La policía busca como principales sospechosos al ciudadano afgano Mohammad Deen y al ayudante de Magraner, Asif Ali, que podrían haber huido a la vecina Afganistán. El ordenador y otros objetos robados han sido encontrados en la vivienda de uno de los fugitivos.
«En sus mensajes no contaba nunca que tuviera enemigos, sólamente narraba los problemas que atravesaba el país y aseguraba que era un polvorín, pero en su zona siempre decía que iba todo muy bien», se lamenta ahora su hermano Andrés.
Para los kalash, que consideraban al científico casi como un dios, el hallazgo de su cadáver se ha convertido en una tragedia nacional. Se le enterró con los más altos honores de la tribu y su familia, residente en Francia, por respeto, decidió no repatriar por ahora el cadáver. «Que sea enterrado con sus amigos los kalash, como había expresado en su última voluntad», decía el fax enviado a la policía local.
La búsqueda del «homínido de Chitral» podría haber llegado a su fin con su desaparición. El investigador había logrado el imposible de implicar a centros de investigación en la financiación de sus estudios y tenía el prestigio suficiente para mantener ese apoyo.

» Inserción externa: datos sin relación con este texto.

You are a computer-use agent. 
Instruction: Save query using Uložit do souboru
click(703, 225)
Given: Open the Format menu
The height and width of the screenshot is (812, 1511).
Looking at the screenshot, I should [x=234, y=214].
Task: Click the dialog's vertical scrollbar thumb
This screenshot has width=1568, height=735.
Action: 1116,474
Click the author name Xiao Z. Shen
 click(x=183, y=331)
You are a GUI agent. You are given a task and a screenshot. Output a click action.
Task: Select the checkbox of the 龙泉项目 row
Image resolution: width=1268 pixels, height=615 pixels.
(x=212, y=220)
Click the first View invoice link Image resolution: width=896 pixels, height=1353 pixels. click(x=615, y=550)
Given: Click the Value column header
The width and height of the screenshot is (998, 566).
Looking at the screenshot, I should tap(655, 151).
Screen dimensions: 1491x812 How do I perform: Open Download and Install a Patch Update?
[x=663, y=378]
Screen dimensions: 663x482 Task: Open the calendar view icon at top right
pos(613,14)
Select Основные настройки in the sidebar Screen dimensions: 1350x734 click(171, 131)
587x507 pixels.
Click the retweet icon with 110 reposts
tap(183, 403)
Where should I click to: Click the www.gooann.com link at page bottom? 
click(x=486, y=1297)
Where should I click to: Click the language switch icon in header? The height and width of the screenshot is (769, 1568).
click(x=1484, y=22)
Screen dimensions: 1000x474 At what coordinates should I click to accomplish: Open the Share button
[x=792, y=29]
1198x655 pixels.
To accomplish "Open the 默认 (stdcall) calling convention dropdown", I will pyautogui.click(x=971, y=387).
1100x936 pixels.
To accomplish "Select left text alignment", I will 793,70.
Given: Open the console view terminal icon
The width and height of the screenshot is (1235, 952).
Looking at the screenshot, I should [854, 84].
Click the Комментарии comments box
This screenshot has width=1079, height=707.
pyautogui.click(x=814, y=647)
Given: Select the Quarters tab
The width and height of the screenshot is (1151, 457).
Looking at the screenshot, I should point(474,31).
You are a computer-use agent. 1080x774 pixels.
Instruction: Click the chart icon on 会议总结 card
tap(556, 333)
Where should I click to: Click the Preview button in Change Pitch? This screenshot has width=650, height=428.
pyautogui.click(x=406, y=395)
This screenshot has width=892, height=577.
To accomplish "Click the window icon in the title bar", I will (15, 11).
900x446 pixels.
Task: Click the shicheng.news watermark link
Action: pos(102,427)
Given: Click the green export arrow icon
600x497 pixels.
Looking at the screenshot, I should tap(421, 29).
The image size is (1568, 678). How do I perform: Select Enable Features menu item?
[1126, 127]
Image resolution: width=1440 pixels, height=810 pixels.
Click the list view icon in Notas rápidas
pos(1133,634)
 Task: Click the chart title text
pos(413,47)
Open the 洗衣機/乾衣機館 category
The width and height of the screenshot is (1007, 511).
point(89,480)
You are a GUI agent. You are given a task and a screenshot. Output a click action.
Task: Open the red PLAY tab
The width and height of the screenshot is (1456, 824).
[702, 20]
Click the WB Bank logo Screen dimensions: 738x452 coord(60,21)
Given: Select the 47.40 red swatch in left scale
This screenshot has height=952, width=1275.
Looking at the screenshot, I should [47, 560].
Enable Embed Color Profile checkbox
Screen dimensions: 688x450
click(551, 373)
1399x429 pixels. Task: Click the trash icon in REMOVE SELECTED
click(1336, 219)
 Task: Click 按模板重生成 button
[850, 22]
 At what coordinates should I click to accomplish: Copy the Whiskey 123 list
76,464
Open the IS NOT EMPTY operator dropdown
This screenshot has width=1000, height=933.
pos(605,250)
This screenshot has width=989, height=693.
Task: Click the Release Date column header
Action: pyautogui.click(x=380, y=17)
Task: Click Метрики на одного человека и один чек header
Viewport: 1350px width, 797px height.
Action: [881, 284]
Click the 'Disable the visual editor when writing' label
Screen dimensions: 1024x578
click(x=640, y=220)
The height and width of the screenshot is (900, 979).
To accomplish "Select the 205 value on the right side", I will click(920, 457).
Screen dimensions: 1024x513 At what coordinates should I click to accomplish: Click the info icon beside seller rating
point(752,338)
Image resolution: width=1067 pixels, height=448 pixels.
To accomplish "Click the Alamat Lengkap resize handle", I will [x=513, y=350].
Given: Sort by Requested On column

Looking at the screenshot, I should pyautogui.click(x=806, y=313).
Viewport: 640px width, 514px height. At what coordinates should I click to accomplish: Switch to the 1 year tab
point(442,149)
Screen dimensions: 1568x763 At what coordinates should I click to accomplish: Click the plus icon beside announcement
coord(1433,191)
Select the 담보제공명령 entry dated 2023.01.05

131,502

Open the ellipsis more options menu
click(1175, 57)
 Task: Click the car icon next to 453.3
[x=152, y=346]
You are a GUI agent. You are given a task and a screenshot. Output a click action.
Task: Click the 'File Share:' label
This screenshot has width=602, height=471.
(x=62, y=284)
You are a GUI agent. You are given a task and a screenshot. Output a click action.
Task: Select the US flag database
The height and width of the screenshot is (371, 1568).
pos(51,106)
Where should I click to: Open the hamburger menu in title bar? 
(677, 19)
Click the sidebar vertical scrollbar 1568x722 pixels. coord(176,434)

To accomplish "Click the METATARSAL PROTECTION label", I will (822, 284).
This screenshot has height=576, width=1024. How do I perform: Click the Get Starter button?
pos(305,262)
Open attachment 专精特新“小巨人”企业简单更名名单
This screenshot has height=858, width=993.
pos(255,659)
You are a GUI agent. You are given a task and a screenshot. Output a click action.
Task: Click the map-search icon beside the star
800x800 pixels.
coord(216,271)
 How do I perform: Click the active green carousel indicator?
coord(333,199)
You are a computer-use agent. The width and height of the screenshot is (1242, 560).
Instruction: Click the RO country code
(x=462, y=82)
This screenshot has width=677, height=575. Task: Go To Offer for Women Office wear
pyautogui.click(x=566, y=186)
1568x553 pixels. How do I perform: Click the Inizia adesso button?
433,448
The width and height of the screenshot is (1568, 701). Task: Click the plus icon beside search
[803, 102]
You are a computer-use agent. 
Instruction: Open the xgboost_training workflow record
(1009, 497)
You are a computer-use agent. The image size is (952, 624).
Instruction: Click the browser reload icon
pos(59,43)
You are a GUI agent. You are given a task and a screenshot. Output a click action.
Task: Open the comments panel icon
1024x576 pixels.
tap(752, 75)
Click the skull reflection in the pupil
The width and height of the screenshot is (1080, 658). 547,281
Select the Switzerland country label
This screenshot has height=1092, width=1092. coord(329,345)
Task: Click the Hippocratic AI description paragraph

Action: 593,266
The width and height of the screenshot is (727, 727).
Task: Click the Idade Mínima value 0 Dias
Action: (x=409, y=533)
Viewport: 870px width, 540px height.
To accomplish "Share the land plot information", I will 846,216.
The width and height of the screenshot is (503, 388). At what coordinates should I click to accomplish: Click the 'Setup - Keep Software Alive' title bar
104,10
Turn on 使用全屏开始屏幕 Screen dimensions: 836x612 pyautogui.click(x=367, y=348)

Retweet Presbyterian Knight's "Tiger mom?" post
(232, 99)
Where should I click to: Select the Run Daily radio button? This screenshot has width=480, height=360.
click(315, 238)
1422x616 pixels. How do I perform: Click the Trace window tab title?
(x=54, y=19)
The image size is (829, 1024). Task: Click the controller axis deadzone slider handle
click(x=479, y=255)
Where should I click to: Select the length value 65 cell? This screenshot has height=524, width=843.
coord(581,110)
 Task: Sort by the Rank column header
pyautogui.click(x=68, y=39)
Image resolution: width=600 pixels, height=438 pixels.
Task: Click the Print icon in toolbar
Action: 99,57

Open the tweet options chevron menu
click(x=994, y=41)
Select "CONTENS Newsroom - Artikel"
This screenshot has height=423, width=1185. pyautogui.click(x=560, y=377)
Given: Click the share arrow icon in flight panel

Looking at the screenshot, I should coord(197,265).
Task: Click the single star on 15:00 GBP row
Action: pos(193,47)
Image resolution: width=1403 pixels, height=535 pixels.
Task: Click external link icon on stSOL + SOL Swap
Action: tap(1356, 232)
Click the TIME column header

La Asociación Trogloditas agoniza ahora ante la falta de liquidez.Atrás han quedado los sueños del fallecido y los planes que tenía preparados para el Giganopithecus una vez hubiera cumplido su ilusión de dar con él. No iba a encerrarlo en un zoológico, ni tampoco trasladarlo a Europa para asombro de la comunidad científica y del mundo. En su lugar, tenía previsto «dejarlo vivir en su hábitat» y encargarse personalmente de su conservación, lejos de la rapacidad de la Humanidad. Ninguno de los dos, ni Barmanu ni el propio Magraner, habría dejado su vida junto a los kalash, allí donde se acaba el mundo.